I cried…. And cried…. For myself  and I cried and cried for the other women who will get an aggressive cancer and die. It won’t matter what treatment they take, how much they love their families or how well the follow doctors orders, they will die and before they do…. Other patients will publicly denounce them as women who did not expect to survive, women who do not have valid experiences, women who failed themselves and their families. And THAT is why I cried.






Monday, September 21, 2015

Things are getting tough all around

At this point, some of this blogging is just self-indulgence. Maybe I'll say it's a bit a therapy to get it out there as well.... but mostly, I'm just recording what is going on.

And, what is going on is that its getting tough up in here.

It's my back... yeah, my back. Like having giant lung tumors wouldn't be enough, I have this terrible back problem. The cancer moved into my spine a few weeks ago (Quite quickly I might add). It fractured some bones in my back. I needed radiation, which I got in short order. Now, I need to know that the radiation worked and that the bones are starting to settle back into place.

In the mean time, I am supposed to be wearing a brace. At first I embraced the brace, I still do but it's is difficult because the brace itself confines my back, forces me into a postilion that becomes uncomfortable over time and in the end causes me a great deal of pain and muscle ache.

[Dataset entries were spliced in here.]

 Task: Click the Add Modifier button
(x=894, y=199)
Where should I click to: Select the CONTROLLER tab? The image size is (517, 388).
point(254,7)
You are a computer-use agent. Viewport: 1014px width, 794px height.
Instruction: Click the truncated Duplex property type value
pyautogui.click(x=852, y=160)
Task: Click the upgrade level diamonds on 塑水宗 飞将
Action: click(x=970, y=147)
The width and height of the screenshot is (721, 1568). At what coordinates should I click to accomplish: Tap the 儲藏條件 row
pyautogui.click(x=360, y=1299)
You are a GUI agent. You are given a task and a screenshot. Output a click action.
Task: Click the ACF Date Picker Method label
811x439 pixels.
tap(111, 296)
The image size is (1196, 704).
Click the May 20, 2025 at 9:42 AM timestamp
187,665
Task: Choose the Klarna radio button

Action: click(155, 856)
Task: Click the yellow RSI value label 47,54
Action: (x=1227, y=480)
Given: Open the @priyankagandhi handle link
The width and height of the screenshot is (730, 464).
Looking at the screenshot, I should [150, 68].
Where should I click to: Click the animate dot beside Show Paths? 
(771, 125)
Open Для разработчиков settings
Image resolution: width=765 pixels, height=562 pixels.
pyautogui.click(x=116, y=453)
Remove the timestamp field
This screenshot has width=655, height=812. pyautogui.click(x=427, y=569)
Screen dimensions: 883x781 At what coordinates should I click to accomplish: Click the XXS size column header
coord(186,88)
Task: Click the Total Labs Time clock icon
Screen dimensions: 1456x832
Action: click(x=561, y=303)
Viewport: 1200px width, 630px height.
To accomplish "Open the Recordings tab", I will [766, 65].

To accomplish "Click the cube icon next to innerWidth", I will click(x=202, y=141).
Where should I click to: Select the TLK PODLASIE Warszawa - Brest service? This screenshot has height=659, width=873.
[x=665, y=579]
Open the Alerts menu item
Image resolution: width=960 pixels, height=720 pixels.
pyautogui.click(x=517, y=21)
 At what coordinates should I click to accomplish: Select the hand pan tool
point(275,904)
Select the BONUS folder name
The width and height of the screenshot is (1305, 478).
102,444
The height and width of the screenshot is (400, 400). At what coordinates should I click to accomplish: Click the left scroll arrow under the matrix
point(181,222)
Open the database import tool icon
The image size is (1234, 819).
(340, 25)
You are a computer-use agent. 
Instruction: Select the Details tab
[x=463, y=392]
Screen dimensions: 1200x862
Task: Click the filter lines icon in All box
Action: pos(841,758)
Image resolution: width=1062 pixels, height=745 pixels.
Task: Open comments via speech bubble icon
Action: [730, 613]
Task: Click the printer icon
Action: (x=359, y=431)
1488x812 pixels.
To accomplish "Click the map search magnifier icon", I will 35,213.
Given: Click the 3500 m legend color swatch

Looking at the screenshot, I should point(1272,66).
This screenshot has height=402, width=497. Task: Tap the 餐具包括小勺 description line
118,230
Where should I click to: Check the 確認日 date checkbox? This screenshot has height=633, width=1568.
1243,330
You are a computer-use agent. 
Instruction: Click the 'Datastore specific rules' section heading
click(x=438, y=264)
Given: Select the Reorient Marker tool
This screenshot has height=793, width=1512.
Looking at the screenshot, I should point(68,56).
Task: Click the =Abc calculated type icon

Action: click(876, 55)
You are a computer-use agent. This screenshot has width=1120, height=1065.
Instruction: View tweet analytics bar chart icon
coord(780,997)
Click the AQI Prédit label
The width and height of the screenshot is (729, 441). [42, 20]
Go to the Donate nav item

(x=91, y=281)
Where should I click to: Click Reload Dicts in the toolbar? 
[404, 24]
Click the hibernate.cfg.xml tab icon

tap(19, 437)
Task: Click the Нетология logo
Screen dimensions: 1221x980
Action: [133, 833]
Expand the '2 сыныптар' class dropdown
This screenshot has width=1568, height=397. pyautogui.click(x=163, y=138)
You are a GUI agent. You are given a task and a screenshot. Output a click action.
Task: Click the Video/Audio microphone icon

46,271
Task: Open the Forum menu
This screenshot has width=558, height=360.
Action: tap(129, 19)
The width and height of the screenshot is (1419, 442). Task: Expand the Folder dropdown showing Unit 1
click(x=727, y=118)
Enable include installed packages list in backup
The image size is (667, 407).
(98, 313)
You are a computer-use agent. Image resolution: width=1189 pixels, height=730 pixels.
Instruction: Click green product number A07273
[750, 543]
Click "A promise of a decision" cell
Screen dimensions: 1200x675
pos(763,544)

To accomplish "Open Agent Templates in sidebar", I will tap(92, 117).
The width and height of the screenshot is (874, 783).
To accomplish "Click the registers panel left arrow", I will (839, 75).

It's this problem that has come to define my days. I cannot drive, I cannot move easily, I cannot pick things up, bend over or lay down easily. I cannot easily work on my computer because I am not supposed to bend that angle. I have to be careful about coughing due to the jarring of my back. I can't eat foods that cause phlem.... ice cream, mild etc..... so a nice comforting chocolate shake is out of the question for me.

I'm simply stuck.... stuck watching TV, vegetating and allowing my my to wander to difficult/dark  places. I'm making it hard on myself and I am making it hard n my husband. I am making it hard all over.

What will help? Fixing my back will help.... but I am not there yet.... right now, I am here... sitting in front a a TV, unable to do much work, but fully capable of going down the Rabbit hole.....

"One pill makes you larger and one pill makes you small....." The one I am looking for is the "one that fixes it all."

Tuesday, September 15, 2015

The mornings are earsier

The past few months (maybe 2?) it's hard to remember.... they have been full. Full of bad news and pain, and doctors and appointments and things that scare me to no end.

I'm afraid too much has gone on to even really attempt to catch others up on what has happened. So, I won't try for now.... for now I will say, the mornings are better.

In the mornings, it takes a minute to move into position but after the night -resting- the joints I am not using enough right now and the muscles that need exercise, they are not so sore and they allow me to feel a little like myself.

I manage to sit myself up, my husband always nearby to help, to say some prayers. The prayers are an amazing comfort.... "I cried out to God, and he healed me."I never knew how much comfort the prayers would bring.... but they have

My spine is fractured from the cancer  in the bone. The radiation is killing that cancer but I cannot move around too much for fear of hurting my back more before the fractures heal. I am in a brace. There are other pains in my lower back and leg and I live in shear terror that these pains must be looked at as well. I can't take more bad news but I can't afford to ignore anything as well. If I could just repair these issues.... I'd be elated to ONLY worry about lung mets.....

In the mornings I get about 4-5 hours of genuine relief. I am trying to fill those hours working on something of value. Working on advocacy, connecting with friends and any other important work I can manage.

I don't know how long I can make it, how lucky I will be with the medicine - all I know is there is work to be done, things to be said and I am not done and the mornings are the easiest.